## Stored items
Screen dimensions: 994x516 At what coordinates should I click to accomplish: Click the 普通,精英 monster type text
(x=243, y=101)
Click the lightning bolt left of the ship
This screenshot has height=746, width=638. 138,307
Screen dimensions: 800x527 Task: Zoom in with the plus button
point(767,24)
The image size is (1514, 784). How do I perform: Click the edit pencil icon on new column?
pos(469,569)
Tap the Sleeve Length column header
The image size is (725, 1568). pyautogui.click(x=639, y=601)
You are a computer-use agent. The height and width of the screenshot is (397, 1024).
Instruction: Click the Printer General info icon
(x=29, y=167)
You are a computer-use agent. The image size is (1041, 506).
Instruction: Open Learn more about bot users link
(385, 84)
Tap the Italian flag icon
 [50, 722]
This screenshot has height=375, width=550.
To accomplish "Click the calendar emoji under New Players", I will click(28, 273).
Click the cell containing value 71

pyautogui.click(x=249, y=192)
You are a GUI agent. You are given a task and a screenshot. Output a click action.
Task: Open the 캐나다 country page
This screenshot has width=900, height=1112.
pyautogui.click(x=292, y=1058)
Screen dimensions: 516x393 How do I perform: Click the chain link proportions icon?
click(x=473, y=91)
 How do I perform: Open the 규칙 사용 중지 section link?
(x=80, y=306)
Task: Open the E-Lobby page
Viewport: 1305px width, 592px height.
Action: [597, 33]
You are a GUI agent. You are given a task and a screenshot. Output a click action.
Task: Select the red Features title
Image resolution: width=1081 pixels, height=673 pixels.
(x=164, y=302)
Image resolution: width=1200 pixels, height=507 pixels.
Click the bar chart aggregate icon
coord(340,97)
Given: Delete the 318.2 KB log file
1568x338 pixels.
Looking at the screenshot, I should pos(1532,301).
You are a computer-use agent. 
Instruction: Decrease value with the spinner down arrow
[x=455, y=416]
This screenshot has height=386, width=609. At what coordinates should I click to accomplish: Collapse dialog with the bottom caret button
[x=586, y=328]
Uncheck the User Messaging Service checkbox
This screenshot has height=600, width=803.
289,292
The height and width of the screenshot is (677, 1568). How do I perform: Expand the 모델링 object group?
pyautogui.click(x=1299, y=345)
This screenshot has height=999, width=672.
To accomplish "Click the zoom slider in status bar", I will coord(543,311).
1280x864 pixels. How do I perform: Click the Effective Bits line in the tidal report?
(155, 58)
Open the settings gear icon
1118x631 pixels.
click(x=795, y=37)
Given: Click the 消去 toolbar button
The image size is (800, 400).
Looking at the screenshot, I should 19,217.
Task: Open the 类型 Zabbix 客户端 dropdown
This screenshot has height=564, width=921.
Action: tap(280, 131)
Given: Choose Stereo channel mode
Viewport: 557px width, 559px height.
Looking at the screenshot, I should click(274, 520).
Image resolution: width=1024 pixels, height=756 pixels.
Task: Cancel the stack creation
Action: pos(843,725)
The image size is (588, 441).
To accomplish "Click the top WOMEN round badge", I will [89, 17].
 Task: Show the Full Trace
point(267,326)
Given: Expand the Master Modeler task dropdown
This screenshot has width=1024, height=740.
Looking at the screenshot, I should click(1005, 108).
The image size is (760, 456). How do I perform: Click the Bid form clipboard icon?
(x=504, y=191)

## To do
All of the lines above must be returned exactly.

## Answer below
Screen dimensions: 994x516 At what coordinates should I click to accomplish: Click the 普通,精英 monster type text
(x=243, y=101)
Click the lightning bolt left of the ship
This screenshot has height=746, width=638. 138,307
Screen dimensions: 800x527 Task: Zoom in with the plus button
point(767,24)
The image size is (1514, 784). How do I perform: Click the edit pencil icon on new column?
pos(469,569)
Tap the Sleeve Length column header
The image size is (725, 1568). pyautogui.click(x=639, y=601)
You are a computer-use agent. The height and width of the screenshot is (397, 1024).
Instruction: Click the Printer General info icon
(x=29, y=167)
You are a computer-use agent. The image size is (1041, 506).
Instruction: Open Learn more about bot users link
(385, 84)
Tap the Italian flag icon
 [50, 722]
This screenshot has height=375, width=550.
To accomplish "Click the calendar emoji under New Players", I will click(28, 273).
Click the cell containing value 71

pyautogui.click(x=249, y=192)
You are a GUI agent. You are given a task and a screenshot. Output a click action.
Task: Open the 캐나다 country page
This screenshot has width=900, height=1112.
pyautogui.click(x=292, y=1058)
Screen dimensions: 516x393 How do I perform: Click the chain link proportions icon?
click(x=473, y=91)
 How do I perform: Open the 규칙 사용 중지 section link?
(x=80, y=306)
Task: Open the E-Lobby page
Viewport: 1305px width, 592px height.
Action: [597, 33]
You are a GUI agent. You are given a task and a screenshot. Output a click action.
Task: Select the red Features title
Image resolution: width=1081 pixels, height=673 pixels.
(x=164, y=302)
Image resolution: width=1200 pixels, height=507 pixels.
Click the bar chart aggregate icon
coord(340,97)
Given: Delete the 318.2 KB log file
1568x338 pixels.
Looking at the screenshot, I should pos(1532,301).
You are a computer-use agent. 
Instruction: Decrease value with the spinner down arrow
[x=455, y=416]
This screenshot has height=386, width=609. At what coordinates should I click to accomplish: Collapse dialog with the bottom caret button
[x=586, y=328]
Uncheck the User Messaging Service checkbox
This screenshot has height=600, width=803.
289,292
The height and width of the screenshot is (677, 1568). How do I perform: Expand the 모델링 object group?
pyautogui.click(x=1299, y=345)
This screenshot has height=999, width=672.
To accomplish "Click the zoom slider in status bar", I will coord(543,311).
1280x864 pixels. How do I perform: Click the Effective Bits line in the tidal report?
(155, 58)
Open the settings gear icon
1118x631 pixels.
click(x=795, y=37)
Given: Click the 消去 toolbar button
The image size is (800, 400).
Looking at the screenshot, I should 19,217.
Task: Open the 类型 Zabbix 客户端 dropdown
This screenshot has height=564, width=921.
Action: tap(280, 131)
Given: Choose Stereo channel mode
Viewport: 557px width, 559px height.
Looking at the screenshot, I should click(274, 520).
Image resolution: width=1024 pixels, height=756 pixels.
Task: Cancel the stack creation
Action: pos(843,725)
The image size is (588, 441).
To accomplish "Click the top WOMEN round badge", I will [89, 17].
 Task: Show the Full Trace
point(267,326)
Given: Expand the Master Modeler task dropdown
This screenshot has width=1024, height=740.
Looking at the screenshot, I should click(1005, 108).
The image size is (760, 456). How do I perform: Click the Bid form clipboard icon?
(x=504, y=191)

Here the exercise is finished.